Прозвучало это почти обиженно.
– И что за хлопцы пошли: чуть прижмешь – убегают! – Женщина громко смеется. Глаза на широком, очень даже просторном лице теснятся к переносице. Но бурная ласка, излучаемая этим лицом, глазами, делает женщину почти привлекательной.

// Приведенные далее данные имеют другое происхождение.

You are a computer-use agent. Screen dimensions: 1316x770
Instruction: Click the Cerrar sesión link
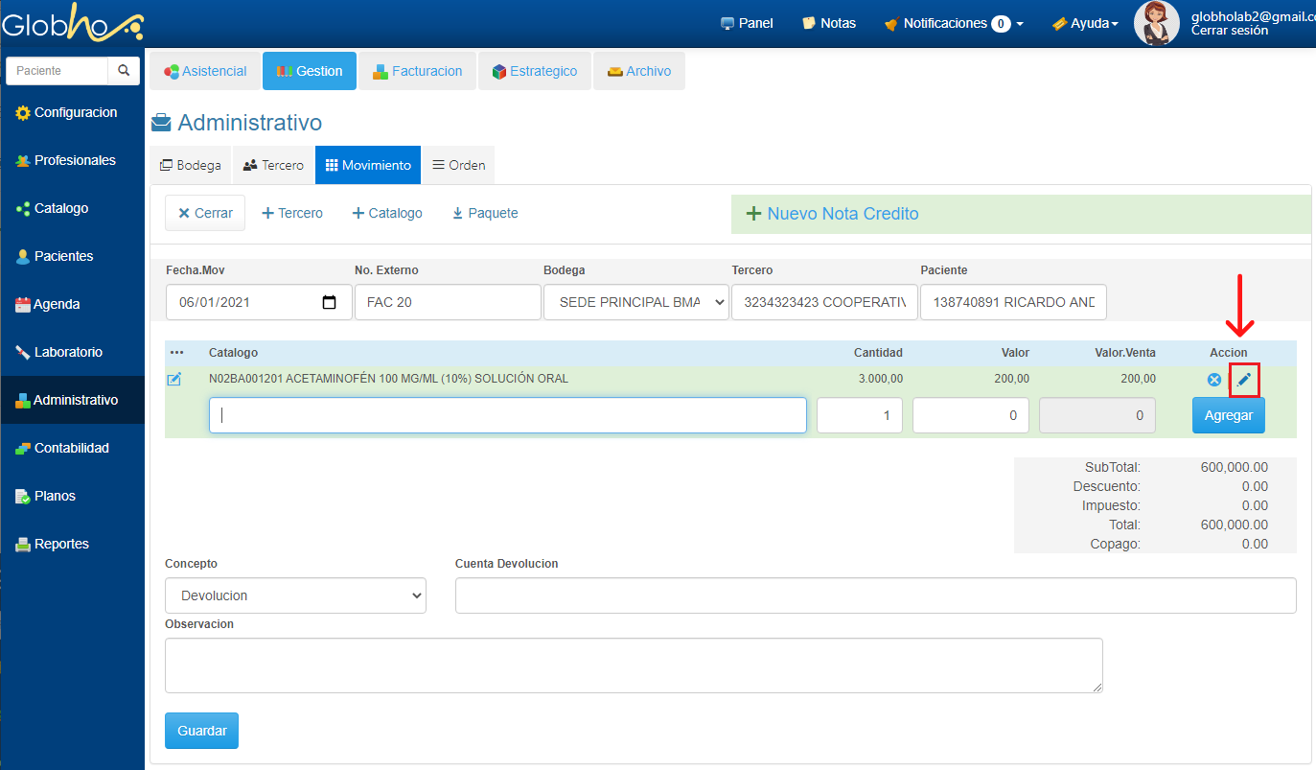[x=1229, y=31]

– И кто только меня, такую большую и плохую, замуж возьмет? Одна надежда на Ефимова, на Фомушку милого. Где он ходит? Не знаете?
При упоминании о каком-то Фомушке весь будан радостно загудел.
Ушла женщина так же неожиданно, как и ворвалась. Засыпая, Толя слышал голос командира взвода:
– За сажей присматривайте, дневальные. Задремал, но, как ему показалось, тут же открыл глаза, вздрогнув от какого-то крика. Нары завалены людьми. Все, кроме дневального Зарубина, спят. Странно: «моряк» будто и не слышит крика ребенка. Пронзительного, резкого. Фу, да это же филин!
Толя подтянул одеяло к подбородку. Самое уютное, теплое – то, что ты нагрел собственным телом. Чтобы не разбудить мать, Толя старается не шевелиться… Посмотрел на нее и тотчас отвел глаза, боясь, что она проснется от взгляда. Но напряженно заломленные брови уже вздрогнули, глаза открылись – в них испуг, вопрос:
– Что ты? Спи.
«Моряк» посматривает на часы, вверх смотрит. Но шест в руки не берет, хотя искры жадно растекаются по саже. Сидит и трет синюю щеку. Будто забывая, что люди спят, промычит слова песни, тут же, спохватившись, послушает треск костров, потом опять тянет:
– «Я люблю… про прежнее… былое… в поздний вечер… близким… рассказать… далеко… за снежною Сибирью…»
– Ты бы, Петенька, гармонику взял, – посоветовал с лютой ласковостью сонный голос.